- _WRITTEN EXERCISE_
Give every line of the records below as a Markdown table with the columns "Row" and "Text", one numbered row per line, skipping blank lines and leaving out the pictures.

- _Records on locating elements on screens_
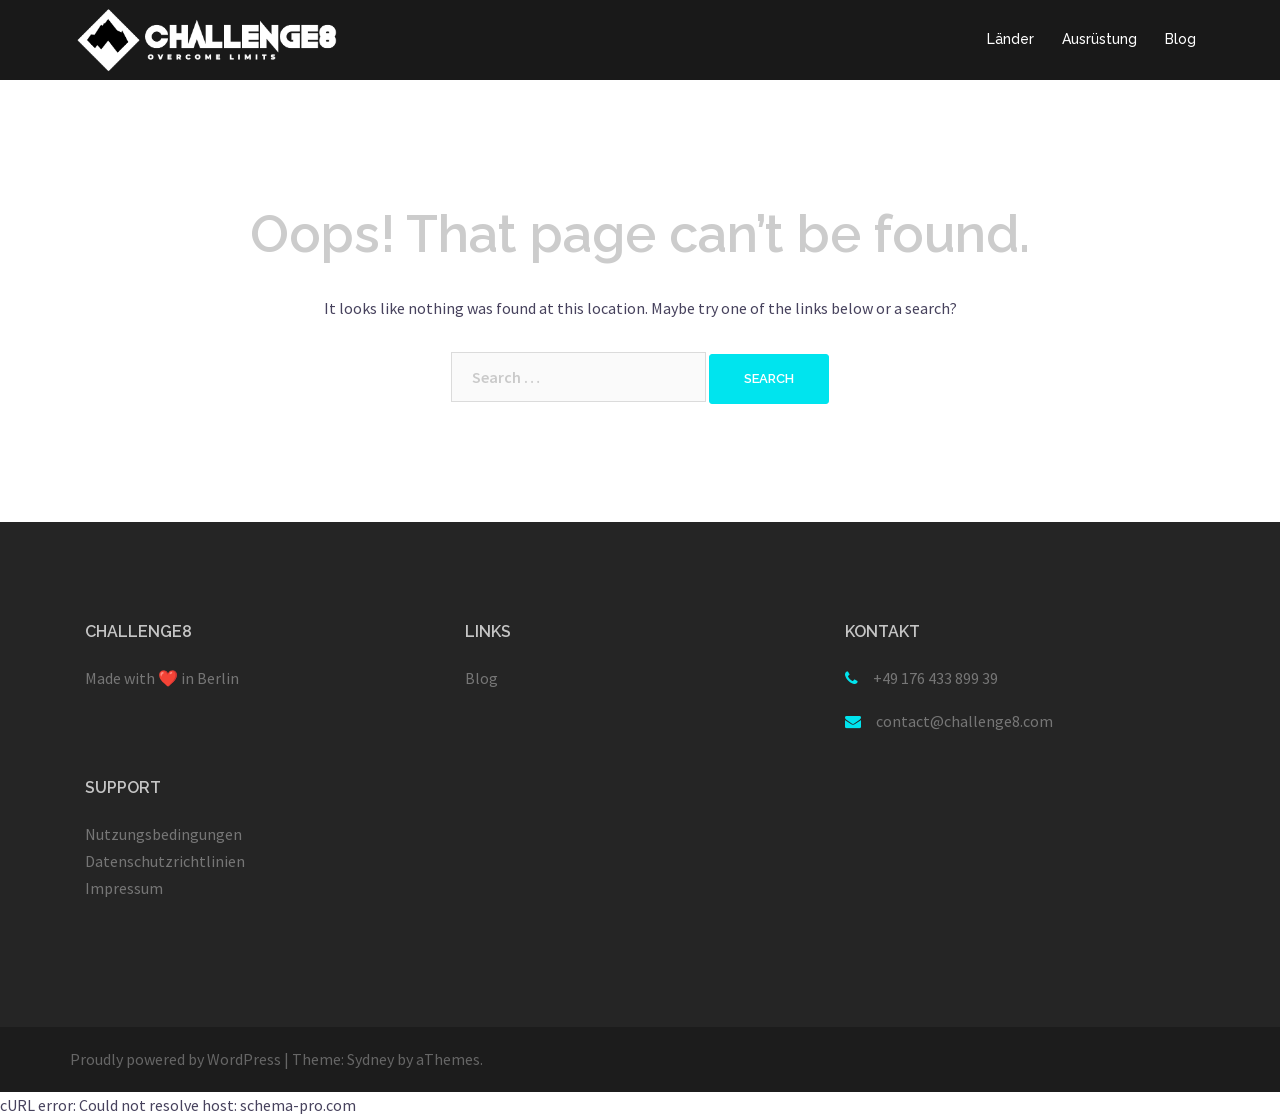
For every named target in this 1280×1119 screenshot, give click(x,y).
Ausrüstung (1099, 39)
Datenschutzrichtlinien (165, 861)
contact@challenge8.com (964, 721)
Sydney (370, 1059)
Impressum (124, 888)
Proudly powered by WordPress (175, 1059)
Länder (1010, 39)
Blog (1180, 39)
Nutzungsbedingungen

- _RESULT FOR THIS TASK_
| Row | Text |
|---|---|
| 1 | For every named target in this 1280×1119 screenshot, give click(x,y). |
| 2 | Ausrüstung (1099, 39) |
| 3 | Datenschutzrichtlinien (165, 861) |
| 4 | contact@challenge8.com (964, 721) |
| 5 | Sydney (370, 1059) |
| 6 | Impressum (124, 888) |
| 7 | Proudly powered by WordPress (175, 1059) |
| 8 | Länder (1010, 39) |
| 9 | Blog (1180, 39) |
| 10 | Nutzungsbedingungen |